Un siècle après l’épidémie à Londres, le choléra frappe toujours... les loyers

Dans sa chronique au « Monde », l’économiste Paul Seabright évoque une étude récente consacrée aux traces très inégales laissées par l’épidémie de choléra de 1854 dans la géographie des quartiers urbains de la capitale britannique.

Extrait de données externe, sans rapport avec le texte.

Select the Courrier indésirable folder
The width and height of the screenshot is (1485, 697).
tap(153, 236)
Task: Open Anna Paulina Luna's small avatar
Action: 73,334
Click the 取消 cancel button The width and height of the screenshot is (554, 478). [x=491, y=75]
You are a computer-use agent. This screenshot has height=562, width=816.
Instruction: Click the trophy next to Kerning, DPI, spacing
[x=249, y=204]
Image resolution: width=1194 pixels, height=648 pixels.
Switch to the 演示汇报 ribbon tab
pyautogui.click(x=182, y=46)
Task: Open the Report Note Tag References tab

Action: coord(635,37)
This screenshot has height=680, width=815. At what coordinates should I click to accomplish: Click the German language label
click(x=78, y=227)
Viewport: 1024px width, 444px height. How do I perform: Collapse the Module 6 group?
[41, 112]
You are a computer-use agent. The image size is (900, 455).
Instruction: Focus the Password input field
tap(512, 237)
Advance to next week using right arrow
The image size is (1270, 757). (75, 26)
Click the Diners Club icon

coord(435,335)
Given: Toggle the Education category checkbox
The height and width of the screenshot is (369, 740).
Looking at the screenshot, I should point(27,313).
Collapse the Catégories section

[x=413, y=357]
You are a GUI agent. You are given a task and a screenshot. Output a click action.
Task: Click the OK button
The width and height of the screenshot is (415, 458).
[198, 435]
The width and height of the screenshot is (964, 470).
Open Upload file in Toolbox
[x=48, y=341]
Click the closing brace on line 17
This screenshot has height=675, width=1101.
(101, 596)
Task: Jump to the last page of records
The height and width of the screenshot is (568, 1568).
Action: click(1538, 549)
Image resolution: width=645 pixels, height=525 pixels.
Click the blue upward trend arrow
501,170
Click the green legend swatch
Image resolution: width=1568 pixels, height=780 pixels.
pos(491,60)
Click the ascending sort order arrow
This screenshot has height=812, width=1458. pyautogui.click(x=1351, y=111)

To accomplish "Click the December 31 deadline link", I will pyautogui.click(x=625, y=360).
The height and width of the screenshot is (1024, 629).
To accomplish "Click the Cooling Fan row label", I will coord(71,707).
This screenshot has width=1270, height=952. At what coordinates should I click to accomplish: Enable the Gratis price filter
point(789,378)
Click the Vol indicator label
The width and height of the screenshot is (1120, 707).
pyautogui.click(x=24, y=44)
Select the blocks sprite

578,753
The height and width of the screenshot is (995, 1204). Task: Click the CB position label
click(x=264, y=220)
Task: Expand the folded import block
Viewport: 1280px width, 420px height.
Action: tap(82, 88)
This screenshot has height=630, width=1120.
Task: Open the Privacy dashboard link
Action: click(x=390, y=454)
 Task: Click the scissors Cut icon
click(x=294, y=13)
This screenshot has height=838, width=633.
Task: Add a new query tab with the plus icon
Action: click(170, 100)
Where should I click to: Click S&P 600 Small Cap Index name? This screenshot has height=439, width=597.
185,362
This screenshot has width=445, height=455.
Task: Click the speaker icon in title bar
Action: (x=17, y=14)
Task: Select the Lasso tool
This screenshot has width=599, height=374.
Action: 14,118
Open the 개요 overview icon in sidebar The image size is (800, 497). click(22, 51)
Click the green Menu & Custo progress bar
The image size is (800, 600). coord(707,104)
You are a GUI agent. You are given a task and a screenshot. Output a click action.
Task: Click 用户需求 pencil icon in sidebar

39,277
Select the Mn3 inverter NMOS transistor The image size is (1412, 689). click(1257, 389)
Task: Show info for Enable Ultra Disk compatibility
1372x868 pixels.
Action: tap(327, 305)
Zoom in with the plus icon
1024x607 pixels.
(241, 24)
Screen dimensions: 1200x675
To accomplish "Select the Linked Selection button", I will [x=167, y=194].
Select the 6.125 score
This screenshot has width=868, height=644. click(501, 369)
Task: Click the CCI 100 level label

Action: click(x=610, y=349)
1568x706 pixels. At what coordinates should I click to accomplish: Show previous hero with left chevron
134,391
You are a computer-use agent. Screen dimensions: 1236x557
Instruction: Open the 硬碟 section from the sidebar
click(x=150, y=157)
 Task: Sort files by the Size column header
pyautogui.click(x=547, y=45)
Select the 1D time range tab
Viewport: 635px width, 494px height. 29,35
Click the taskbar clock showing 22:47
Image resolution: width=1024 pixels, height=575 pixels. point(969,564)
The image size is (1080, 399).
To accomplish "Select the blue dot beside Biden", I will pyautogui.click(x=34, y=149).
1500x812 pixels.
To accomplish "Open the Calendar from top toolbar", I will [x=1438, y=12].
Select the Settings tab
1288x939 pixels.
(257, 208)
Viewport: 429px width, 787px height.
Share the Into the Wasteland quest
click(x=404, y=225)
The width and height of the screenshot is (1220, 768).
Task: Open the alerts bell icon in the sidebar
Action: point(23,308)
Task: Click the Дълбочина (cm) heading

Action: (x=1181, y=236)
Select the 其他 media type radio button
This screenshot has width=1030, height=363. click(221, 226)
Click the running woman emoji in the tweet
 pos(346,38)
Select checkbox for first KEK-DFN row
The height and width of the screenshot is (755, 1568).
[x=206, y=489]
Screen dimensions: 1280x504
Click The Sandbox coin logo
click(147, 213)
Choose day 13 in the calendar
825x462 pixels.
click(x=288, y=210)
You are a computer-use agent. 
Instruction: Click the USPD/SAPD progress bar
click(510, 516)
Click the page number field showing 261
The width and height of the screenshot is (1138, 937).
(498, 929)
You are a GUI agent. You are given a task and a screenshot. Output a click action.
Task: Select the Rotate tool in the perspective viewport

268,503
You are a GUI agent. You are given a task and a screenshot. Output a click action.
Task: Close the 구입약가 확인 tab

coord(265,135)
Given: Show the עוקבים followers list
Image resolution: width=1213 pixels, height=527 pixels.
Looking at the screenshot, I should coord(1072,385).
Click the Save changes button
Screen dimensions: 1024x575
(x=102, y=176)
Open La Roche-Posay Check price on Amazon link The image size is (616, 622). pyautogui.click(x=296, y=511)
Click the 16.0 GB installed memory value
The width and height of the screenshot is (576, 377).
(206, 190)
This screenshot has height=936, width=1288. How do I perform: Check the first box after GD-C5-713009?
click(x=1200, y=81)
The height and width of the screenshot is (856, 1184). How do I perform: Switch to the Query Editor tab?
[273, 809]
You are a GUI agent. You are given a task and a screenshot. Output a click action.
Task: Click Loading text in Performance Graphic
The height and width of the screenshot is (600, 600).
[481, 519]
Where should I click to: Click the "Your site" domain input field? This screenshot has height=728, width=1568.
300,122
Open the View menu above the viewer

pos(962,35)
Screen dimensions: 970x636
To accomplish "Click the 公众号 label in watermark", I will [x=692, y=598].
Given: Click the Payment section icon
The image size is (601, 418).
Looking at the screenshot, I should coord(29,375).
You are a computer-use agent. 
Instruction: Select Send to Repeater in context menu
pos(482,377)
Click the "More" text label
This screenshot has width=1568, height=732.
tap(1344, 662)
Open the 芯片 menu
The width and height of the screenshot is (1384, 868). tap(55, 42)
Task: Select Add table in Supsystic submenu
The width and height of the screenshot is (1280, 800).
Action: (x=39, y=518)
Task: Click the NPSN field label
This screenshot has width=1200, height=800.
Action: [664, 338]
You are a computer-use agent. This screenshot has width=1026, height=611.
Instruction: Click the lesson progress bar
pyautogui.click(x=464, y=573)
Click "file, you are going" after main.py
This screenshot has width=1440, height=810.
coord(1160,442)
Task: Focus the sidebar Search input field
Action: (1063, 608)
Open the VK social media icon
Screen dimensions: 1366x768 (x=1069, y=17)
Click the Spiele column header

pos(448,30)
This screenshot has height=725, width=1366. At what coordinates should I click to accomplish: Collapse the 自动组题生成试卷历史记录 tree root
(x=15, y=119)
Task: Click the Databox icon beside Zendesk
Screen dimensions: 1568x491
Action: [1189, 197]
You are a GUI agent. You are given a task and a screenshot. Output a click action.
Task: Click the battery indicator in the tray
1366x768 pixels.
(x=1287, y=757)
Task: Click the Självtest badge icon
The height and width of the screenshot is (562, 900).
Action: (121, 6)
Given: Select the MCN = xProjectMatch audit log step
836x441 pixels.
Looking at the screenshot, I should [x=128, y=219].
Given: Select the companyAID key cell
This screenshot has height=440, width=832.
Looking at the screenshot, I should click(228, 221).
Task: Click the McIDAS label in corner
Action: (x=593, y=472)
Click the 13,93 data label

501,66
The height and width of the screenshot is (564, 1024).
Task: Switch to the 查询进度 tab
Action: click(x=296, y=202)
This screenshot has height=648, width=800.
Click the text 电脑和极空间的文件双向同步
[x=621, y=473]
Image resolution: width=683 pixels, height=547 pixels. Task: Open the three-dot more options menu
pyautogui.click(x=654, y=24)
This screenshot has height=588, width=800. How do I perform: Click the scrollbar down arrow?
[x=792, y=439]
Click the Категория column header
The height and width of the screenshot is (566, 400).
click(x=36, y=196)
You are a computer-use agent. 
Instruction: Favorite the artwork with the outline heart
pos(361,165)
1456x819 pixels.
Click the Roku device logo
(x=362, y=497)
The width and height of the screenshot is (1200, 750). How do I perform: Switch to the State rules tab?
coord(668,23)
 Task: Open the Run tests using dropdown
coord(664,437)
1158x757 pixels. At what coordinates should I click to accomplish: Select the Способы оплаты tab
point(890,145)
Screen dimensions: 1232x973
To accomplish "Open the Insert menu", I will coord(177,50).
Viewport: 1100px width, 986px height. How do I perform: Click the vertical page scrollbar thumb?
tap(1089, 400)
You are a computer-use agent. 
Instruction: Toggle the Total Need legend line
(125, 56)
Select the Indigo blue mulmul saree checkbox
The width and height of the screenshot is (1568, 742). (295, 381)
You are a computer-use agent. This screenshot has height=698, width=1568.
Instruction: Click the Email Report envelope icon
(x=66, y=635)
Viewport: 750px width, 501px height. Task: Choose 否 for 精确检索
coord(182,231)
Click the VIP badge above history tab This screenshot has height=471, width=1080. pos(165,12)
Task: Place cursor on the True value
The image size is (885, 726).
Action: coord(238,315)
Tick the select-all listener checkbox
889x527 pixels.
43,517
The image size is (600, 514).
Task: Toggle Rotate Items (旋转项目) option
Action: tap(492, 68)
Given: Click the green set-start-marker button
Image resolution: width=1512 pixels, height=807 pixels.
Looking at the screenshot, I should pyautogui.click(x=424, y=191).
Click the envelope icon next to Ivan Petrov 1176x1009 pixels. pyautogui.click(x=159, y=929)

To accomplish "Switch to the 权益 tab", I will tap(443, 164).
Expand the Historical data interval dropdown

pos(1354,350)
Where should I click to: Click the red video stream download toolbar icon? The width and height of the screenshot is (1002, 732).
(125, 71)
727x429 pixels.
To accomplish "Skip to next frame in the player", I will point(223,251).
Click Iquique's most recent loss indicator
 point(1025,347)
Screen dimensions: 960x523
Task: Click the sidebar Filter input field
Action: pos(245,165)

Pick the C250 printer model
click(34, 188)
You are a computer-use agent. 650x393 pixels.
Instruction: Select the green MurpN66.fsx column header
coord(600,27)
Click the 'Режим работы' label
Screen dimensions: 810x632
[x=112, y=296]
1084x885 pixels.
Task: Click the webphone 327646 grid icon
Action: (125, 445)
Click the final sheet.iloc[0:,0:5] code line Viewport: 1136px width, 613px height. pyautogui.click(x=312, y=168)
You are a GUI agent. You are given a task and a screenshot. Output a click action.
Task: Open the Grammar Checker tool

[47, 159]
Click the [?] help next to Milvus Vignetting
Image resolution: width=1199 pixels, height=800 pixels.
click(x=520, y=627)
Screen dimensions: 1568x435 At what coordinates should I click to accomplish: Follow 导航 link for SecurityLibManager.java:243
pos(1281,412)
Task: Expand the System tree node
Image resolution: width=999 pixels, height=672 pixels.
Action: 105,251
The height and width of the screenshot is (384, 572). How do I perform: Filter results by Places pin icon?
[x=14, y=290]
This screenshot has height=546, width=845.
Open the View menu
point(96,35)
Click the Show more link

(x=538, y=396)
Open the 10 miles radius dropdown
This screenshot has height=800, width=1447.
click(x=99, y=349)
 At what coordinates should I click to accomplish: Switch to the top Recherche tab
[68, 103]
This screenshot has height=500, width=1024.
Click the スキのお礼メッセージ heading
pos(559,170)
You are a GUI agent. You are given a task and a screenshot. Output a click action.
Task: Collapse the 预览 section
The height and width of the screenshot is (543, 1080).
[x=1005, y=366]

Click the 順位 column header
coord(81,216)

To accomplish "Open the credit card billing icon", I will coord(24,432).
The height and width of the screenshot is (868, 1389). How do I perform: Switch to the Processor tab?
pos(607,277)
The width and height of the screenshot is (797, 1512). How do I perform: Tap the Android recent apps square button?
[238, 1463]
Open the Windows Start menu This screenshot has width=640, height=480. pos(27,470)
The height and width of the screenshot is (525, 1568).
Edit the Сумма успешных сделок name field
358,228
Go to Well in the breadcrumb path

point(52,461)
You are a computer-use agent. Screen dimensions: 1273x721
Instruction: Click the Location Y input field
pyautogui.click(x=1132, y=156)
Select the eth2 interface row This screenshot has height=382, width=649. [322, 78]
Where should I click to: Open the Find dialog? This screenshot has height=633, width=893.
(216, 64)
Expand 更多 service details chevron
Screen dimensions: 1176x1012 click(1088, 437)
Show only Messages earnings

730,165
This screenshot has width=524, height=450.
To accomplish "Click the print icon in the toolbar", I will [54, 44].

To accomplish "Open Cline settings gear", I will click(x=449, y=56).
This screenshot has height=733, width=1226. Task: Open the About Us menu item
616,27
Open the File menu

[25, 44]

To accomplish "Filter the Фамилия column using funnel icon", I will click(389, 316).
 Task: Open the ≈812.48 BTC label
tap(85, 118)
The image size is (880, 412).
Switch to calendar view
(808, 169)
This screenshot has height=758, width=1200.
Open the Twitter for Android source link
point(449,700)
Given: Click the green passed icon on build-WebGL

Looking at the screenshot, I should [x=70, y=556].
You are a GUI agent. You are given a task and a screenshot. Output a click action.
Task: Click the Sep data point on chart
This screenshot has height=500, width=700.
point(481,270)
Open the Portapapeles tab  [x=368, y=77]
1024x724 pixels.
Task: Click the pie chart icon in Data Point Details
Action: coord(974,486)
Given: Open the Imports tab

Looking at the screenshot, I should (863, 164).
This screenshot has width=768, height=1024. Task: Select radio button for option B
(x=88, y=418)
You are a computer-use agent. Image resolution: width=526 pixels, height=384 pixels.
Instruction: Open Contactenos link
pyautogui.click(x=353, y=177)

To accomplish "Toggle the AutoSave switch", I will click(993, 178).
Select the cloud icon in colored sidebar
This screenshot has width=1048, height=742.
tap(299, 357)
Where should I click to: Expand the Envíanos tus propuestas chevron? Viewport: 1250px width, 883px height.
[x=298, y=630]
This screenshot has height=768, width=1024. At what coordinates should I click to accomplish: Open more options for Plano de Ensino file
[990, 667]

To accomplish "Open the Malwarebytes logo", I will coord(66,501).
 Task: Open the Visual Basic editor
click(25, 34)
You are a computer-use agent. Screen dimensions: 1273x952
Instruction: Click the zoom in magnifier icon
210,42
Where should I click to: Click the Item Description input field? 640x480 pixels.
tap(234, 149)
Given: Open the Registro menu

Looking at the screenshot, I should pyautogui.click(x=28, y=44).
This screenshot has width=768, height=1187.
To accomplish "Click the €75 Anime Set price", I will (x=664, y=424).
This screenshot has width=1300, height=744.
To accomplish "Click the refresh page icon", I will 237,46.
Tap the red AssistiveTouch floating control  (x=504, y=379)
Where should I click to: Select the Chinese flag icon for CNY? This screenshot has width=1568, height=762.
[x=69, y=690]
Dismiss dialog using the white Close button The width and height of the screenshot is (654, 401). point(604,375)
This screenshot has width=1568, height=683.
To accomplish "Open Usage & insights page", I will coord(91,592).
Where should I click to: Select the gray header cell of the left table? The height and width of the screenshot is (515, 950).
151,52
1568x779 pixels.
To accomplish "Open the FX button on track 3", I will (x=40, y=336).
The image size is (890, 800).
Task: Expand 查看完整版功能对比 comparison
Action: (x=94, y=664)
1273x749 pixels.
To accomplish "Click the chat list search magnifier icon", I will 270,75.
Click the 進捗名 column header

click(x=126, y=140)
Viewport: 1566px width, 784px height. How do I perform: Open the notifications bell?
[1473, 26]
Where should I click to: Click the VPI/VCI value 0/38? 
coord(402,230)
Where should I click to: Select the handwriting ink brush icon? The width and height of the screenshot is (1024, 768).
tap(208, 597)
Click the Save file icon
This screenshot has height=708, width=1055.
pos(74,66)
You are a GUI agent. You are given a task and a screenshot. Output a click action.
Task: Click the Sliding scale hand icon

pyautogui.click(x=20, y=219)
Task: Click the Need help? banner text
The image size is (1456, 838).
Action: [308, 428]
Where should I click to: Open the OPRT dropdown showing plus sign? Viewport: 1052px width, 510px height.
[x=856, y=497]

Chronique. Au moment où l’épidémie due au coronavirus semble pouvoir frapper l’ensemble du globe, il est opportun de nous rappeler que les épidémies laissent pourtant des traces géographiques très inégales. Elles se propagent en suivant des couloirs de forts échanges économiques, mais frappent plus les régions moins développées. Et, comme le démontre une étude qui, par une curieuse coïncidence de calendrier, vient de paraître, elles laissent des empreintes qui peuvent persister très longtemps (« Loss in the Time of Cholera : Long-Run Impact of a  Disease Epidemic on the Urban Landscape », par Attila Ambrus, Erica Field, and Robert Gonzalez, American Economic Review n  110/2, 2020)

Puits contaminé

Les historiens ont déjà analysé les effets des maladies sur le développement économique à long terme au niveau de pays entiers. Mais cette étude se focalise sur les traces précises laissées par l’épidémie de choléra de 1854 dans la géographie des quartiers urbains de Londres. Dans un rayon de deux kilomètres, 660 personnes y étaient mortes. Fort heureusement, la source de l’infection a été tracée jusqu’à un puits contaminé, dont la fermeture a permis de maîtriser l’épidémie.

Ce qui a fait le malheur des victimes a fait, comme souvent, le bonheur des chercheurs : la précision de la source de l’infection a permis de tracer la frontière d’une zone à haut risque, marquée par la plus grande proximité des habitants au puits contaminé plutôt qu’aux autres puits dans le quartier. A l’intérieur de cette zone, 16 % des habitants sont tombés malades – dont la moitié sont morts, contre moins de 1 % dans les quartiers voisins.

Or, dix ans plus tard, les effets de la maladie étaient encore visibles dans les loyers, qui étaient environ 15 % plus bas à l’intérieur de la zone touchée que pour les logements situés à l’extérieur. Il semble donc que la mémoire collective du choléra ait doté le quartier d’une réputation d’insalubrité…

Il est encore plus étonnant de constater qu’en 1936, soit quatre-vingt-deux ans plus tard, les loyers étaient d’environ 30 % plus bas à l’intérieur de la zone ! Non seulement la mauvaise réputation du quartier ne s’était pas estompée, mais les écarts s’étaient renforcés au fil des ans. Les effets persistent encore aujourd’hui, au XXIe siècle, avec des loyers et des valeurs immobilières sensiblement inférieures à l’intérieur de la zone à haut risque, bien que les habitants ne boivent plus l’eau du puits depuis bien longtemps…

Par quels mécanismes le choc économique d’une épidémie a-t-il pu se propager ainsi sur plus d’un siècle ? Il ne s’agit pas d’une réputation liée à la maladie en soi – les mémoires ne sont pas si longues et, même si les gens parlent encore du choléra, ils ne se souviennent pas de la localisation exacte de la zone à risque.

Comme le montrent les auteurs en se servant de recensements successifs, il s’agit d’une propagation par la migration. Tout d’abord, les habitants ont voulu fuir la zone touchée : on constate que, dix ans plus tard, la proportion de logements ayant changé d’occupants y est bien plus élevée.

Mais, paradoxalement, la densité de population est devenue plus élevée à l’intérieur de la zone ! Pourquoi ? Parce que les habitants les plus aisés étant le mieux en mesure de trouver un logement ailleurs, les propriétaires ont dû baisser les loyers pour attirer une clientèle modeste… et prête à vivre dans moins de mètres carrés. Le désir de fuir une zone considérée comme dangereuse a eu pour conséquence inattendue, du fait du fonctionnement du marché de l’immobilier, d’y concentrer à moyen terme davantage de population. Les quartiers des grandes villes gardent la mémoire d’événements dont aucun habitant n’a pourtant le souvenir.